Copy every line of the material below word for word, without changing anything.

Items listed in a dataset
»»

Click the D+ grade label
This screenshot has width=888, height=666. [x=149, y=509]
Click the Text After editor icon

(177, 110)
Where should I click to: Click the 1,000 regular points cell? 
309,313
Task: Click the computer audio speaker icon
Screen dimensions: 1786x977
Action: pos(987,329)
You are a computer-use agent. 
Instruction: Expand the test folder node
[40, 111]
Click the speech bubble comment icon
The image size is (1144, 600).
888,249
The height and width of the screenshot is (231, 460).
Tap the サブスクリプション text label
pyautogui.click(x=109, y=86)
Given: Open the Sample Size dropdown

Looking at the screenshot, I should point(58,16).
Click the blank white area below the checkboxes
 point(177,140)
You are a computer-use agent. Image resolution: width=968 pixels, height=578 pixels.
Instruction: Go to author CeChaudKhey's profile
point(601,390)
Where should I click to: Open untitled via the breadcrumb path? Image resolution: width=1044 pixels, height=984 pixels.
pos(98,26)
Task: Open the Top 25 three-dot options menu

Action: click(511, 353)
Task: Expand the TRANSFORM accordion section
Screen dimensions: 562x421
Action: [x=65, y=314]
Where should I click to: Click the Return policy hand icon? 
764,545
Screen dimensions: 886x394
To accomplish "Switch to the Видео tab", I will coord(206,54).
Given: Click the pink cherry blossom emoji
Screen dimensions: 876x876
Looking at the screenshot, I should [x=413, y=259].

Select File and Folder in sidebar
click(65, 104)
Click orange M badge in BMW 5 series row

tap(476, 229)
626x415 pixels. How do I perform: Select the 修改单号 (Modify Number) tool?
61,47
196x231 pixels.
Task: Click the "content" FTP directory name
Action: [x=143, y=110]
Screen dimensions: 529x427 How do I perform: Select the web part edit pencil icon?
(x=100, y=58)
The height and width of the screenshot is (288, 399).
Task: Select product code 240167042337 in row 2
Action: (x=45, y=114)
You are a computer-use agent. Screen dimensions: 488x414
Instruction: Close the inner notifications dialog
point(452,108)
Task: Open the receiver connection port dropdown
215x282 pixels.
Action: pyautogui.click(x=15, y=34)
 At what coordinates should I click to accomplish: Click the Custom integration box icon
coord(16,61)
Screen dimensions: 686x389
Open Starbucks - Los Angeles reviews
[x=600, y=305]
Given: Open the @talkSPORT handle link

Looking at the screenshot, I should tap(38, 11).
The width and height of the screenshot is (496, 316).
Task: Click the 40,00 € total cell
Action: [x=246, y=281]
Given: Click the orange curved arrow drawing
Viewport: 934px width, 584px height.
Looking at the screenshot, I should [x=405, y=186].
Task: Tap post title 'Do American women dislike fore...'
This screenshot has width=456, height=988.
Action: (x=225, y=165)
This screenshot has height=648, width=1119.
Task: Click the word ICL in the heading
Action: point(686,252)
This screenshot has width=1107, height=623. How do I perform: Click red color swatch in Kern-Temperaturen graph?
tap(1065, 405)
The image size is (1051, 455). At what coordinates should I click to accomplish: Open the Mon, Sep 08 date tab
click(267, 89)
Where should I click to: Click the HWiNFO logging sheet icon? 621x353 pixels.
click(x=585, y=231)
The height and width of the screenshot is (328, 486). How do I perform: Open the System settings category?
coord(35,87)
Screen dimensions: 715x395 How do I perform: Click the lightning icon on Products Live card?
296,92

««

[Output]
Click the D+ grade label
This screenshot has width=888, height=666. [x=149, y=509]
Click the Text After editor icon

(177, 110)
Where should I click to: Click the 1,000 regular points cell? 
309,313
Task: Click the computer audio speaker icon
Screen dimensions: 1786x977
Action: pos(987,329)
You are a computer-use agent. 
Instruction: Expand the test folder node
[40, 111]
Click the speech bubble comment icon
The image size is (1144, 600).
888,249
The height and width of the screenshot is (231, 460).
Tap the サブスクリプション text label
pyautogui.click(x=109, y=86)
Given: Open the Sample Size dropdown

Looking at the screenshot, I should point(58,16).
Click the blank white area below the checkboxes
 point(177,140)
You are a computer-use agent. Image resolution: width=968 pixels, height=578 pixels.
Instruction: Go to author CeChaudKhey's profile
point(601,390)
Where should I click to: Open untitled via the breadcrumb path? Image resolution: width=1044 pixels, height=984 pixels.
pos(98,26)
Task: Open the Top 25 three-dot options menu

Action: click(511, 353)
Task: Expand the TRANSFORM accordion section
Screen dimensions: 562x421
Action: [x=65, y=314]
Where should I click to: Click the Return policy hand icon? 
764,545
Screen dimensions: 886x394
To accomplish "Switch to the Видео tab", I will coord(206,54).
Given: Click the pink cherry blossom emoji
Screen dimensions: 876x876
Looking at the screenshot, I should [x=413, y=259].

Select File and Folder in sidebar
click(65, 104)
Click orange M badge in BMW 5 series row

tap(476, 229)
626x415 pixels. How do I perform: Select the 修改单号 (Modify Number) tool?
61,47
196x231 pixels.
Task: Click the "content" FTP directory name
Action: [x=143, y=110]
Screen dimensions: 529x427 How do I perform: Select the web part edit pencil icon?
(x=100, y=58)
The height and width of the screenshot is (288, 399).
Task: Select product code 240167042337 in row 2
Action: (x=45, y=114)
You are a computer-use agent. Screen dimensions: 488x414
Instruction: Close the inner notifications dialog
point(452,108)
Task: Open the receiver connection port dropdown
215x282 pixels.
Action: pyautogui.click(x=15, y=34)
 At what coordinates should I click to accomplish: Click the Custom integration box icon
coord(16,61)
Screen dimensions: 686x389
Open Starbucks - Los Angeles reviews
[x=600, y=305]
Given: Open the @talkSPORT handle link

Looking at the screenshot, I should tap(38, 11).
The width and height of the screenshot is (496, 316).
Task: Click the 40,00 € total cell
Action: [x=246, y=281]
Given: Click the orange curved arrow drawing
Viewport: 934px width, 584px height.
Looking at the screenshot, I should [x=405, y=186].
Task: Tap post title 'Do American women dislike fore...'
This screenshot has width=456, height=988.
Action: (x=225, y=165)
This screenshot has height=648, width=1119.
Task: Click the word ICL in the heading
Action: point(686,252)
This screenshot has width=1107, height=623. How do I perform: Click red color swatch in Kern-Temperaturen graph?
tap(1065, 405)
The image size is (1051, 455). At what coordinates should I click to accomplish: Open the Mon, Sep 08 date tab
click(267, 89)
Where should I click to: Click the HWiNFO logging sheet icon? 621x353 pixels.
click(x=585, y=231)
The height and width of the screenshot is (328, 486). How do I perform: Open the System settings category?
coord(35,87)
Screen dimensions: 715x395 How do I perform: Click the lightning icon on Products Live card?
296,92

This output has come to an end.